Week 2 – Product-led Growth or Model-led Growth?
Last week was the first of a two part deep dive into insights around consumption business models. This week we continue with a brand new data insight. But first, a little bit of context for those not familiar with Zuora functionality.
As of the original publication date of this piece, Zuora Billing supports 11 core charge models. Users of Zuora Billing’s product catalog can mix and match any of these charge models within offerings that they build in the product catalog.
When an end customer signs up for one of those offerings and those charges are then invoiced, Zuora keeps all that data organized so that it’s relatively straightforward to report on how much billed revenue came from every charge model.

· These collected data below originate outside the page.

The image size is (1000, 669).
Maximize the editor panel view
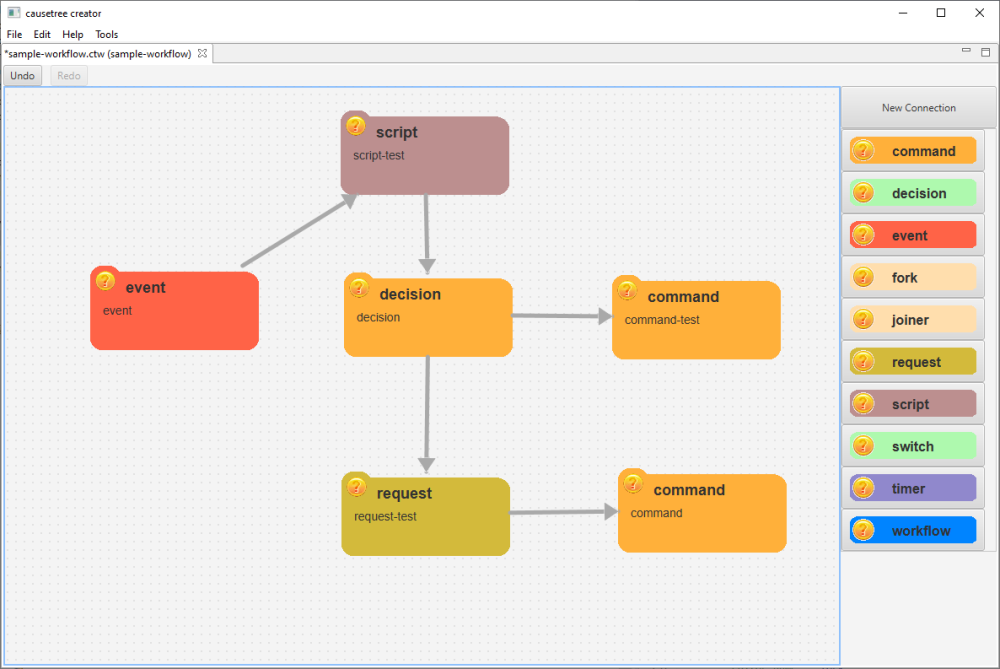[x=986, y=52]
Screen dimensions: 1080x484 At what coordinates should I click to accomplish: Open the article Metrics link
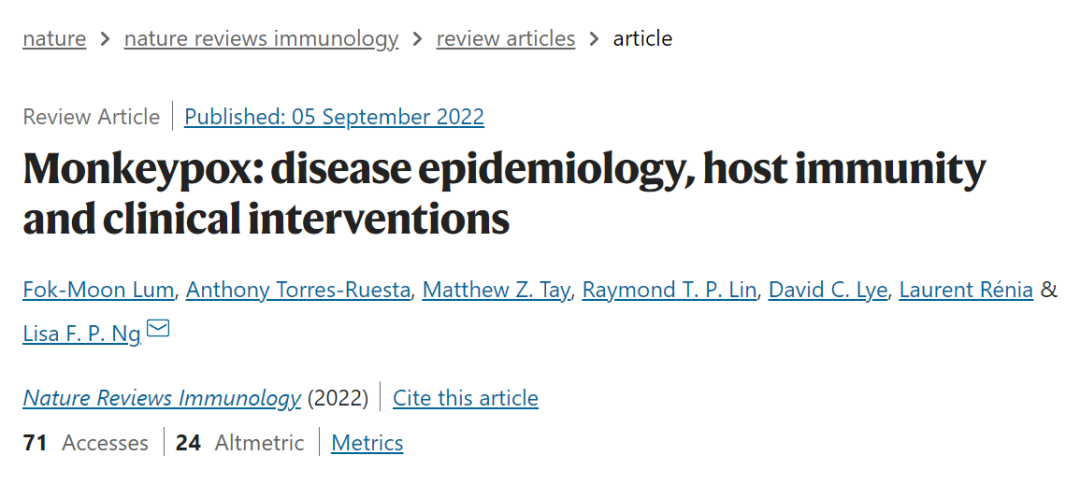point(367,443)

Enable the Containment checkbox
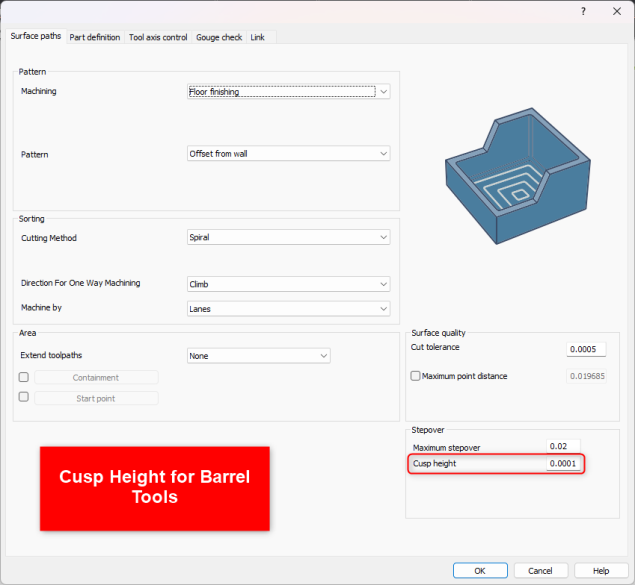pos(24,377)
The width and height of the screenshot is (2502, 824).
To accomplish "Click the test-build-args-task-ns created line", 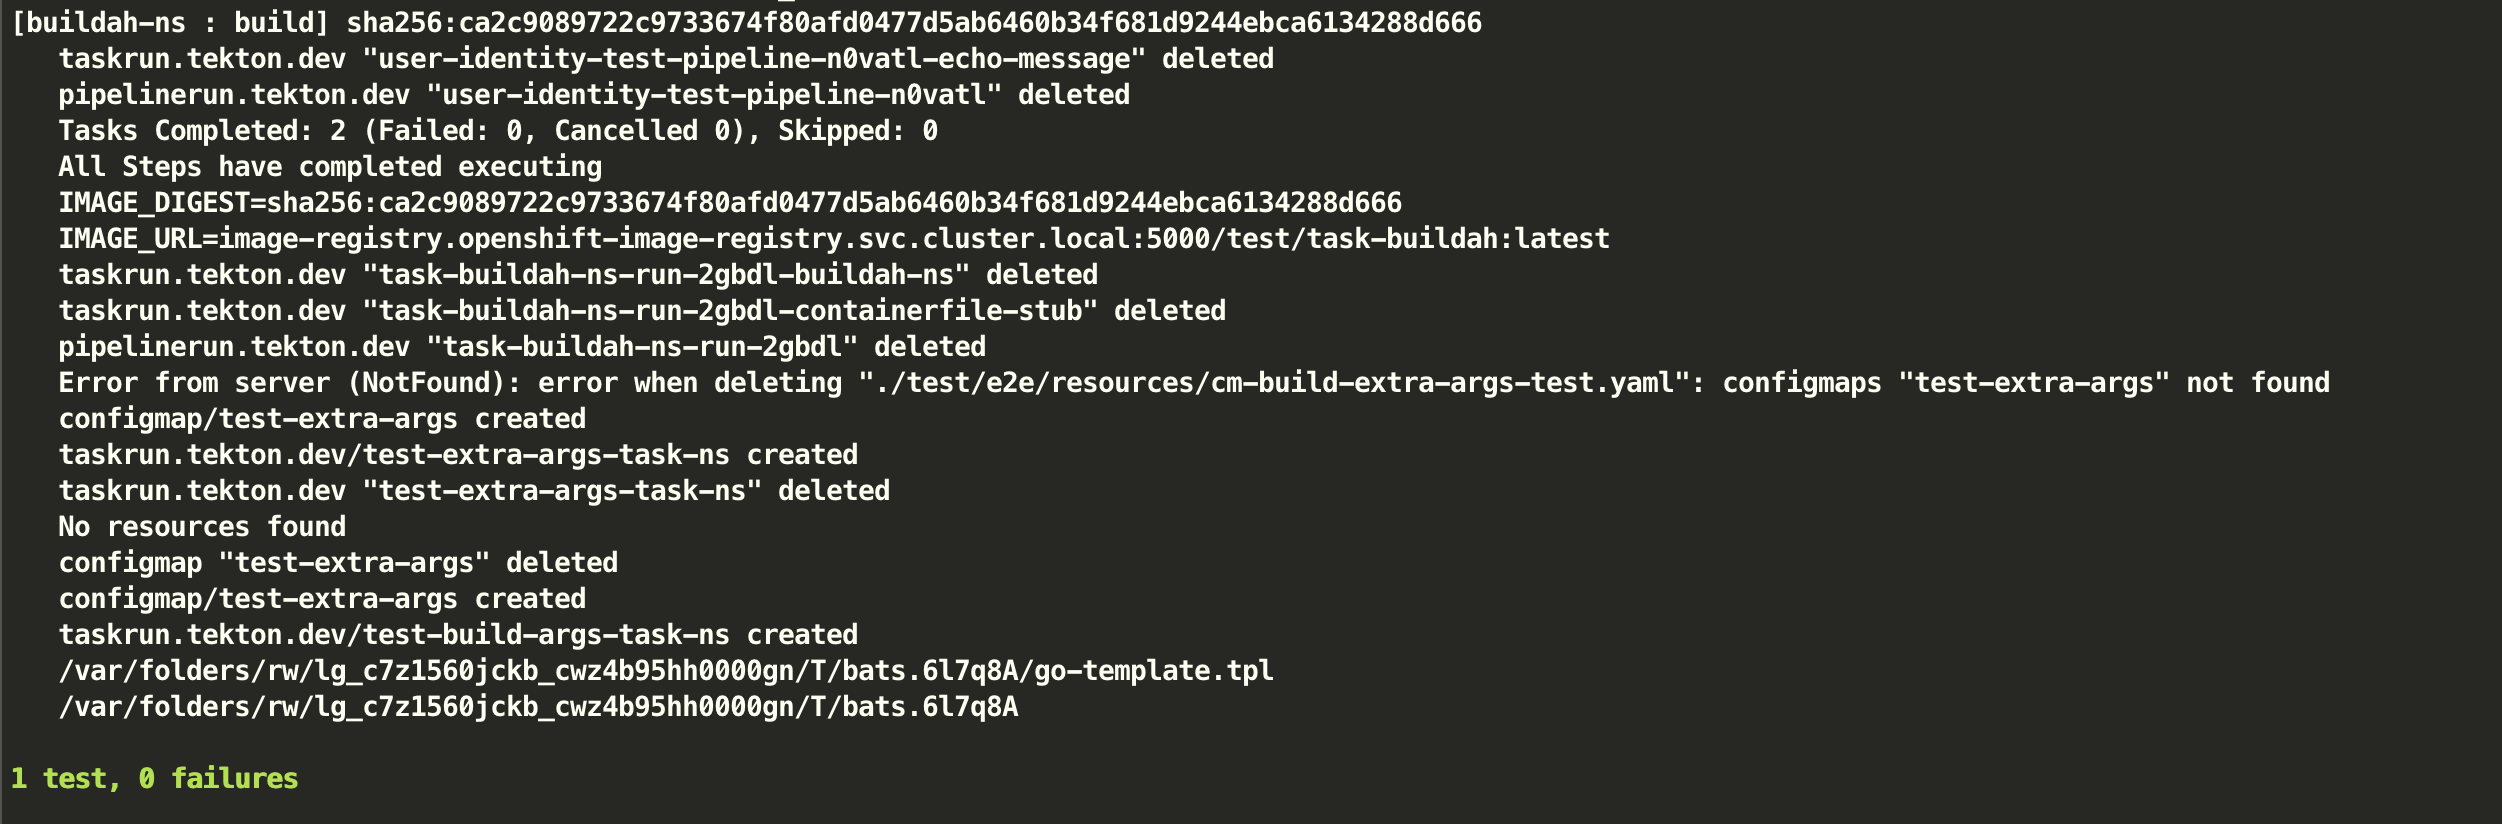I will 457,635.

The insight this week is that those customers that had 3-5 charge models, where each charge model contributed at least 10% of total revenue, performed the best when it came to year-over-year revenue growth, average revenue per account (ARPA) growth, and average monthly churn rate.
Now, you might be asking yourself…what does this have to do with usage and consumption?
Well, at the Subscribed Institute, we talk to many Zuora customers with consumption models and pay very close attention to publicly traded consumption leaders. From these conversations and publicly available information, it’s our observation that nearly all these companies have the same two “macro” strategies in common. Those are:
- They leverage product-led growth to reduce barriers to onboard customers to their products.
- They orient their go-to-market motions around driving adoption and building trust so that customers eventually commit to upfront, recurring contracts.
To support these strategies, we think it’s also possible to generalize 3 core components that are common across all consumption business models. They are:
- “In arrears” usage models with no long-term commitment required from the customer. Generally, though not always, Pay-as-you-Go models are kept simple to facilitate “Product-led-Growth” (aka. PLG) customer acquisition strategies.
- “In advance” charge models that capture commitment in the form of recurring prepayments. Usually, these are similarly structured to the pay-as-you-go pricing but with volume discounts, tiered pricing, etc. to incentivize bigger commitments.
- “In arrears” models that track and bill based on logic tied to the amount committed to in a related prepayment.
At the end of the day, executing against these components means that a business must support parallel charge models in Zuora—at least 3 of them, specifically. Our finding this week shows that businesses that support such parallel models are the strongest performers.
Now, a valid critique of this approach might be to say that many of those customers in the 3-5 “bucket” could be supporting 3 different in-arrears usage models, or 3 different recurring models, etc. right?
And my response to that would be to call Goldilocks back in. Because she would say that the best performing businesses ALSO only had 25% of revenue coming from in-arrears usage models.
So, want to be like the best performers? Aim to support 3-5 charge models that generate not all, but most of your revenue from recurring prepayments. In other words… adopt a consumption business model.
Week 2 Methodology Details
Data in this analysis covered May 2021 – May 2023.
To control for data anomalies we did two things:
- Tenants of customers who went live after May 2019 were excluded. Therefore, all tenants had at least 2 years worth of data prior to the scope of the analysis.
- Outliers beyond the 25th and 75th percentiles were excluded to further normalize the data.
Applying these criteria, the study included Zuora Billing data from 744 businesses.
Revenue amounts were determined by totalling up the amount (converted to USD) of invoice items from posted invoices during the study period.
To determine cohorts, we counted how many unique charge models contributed at least 10% of a company’s 12-month invoiced revenue. As a hypothetical example, if a company in the study had 70% of their invoiced revenue coming from Flat Fee charge models, 20% of their invoiced revenue coming from per unit charge models, and 5% of their invoiced revenue coming from tiered charge models, this company would be bucketed into the “2 Charge Model” bucket in the charts above, since only 2 charge models are contributing more than 10% of billed revenue.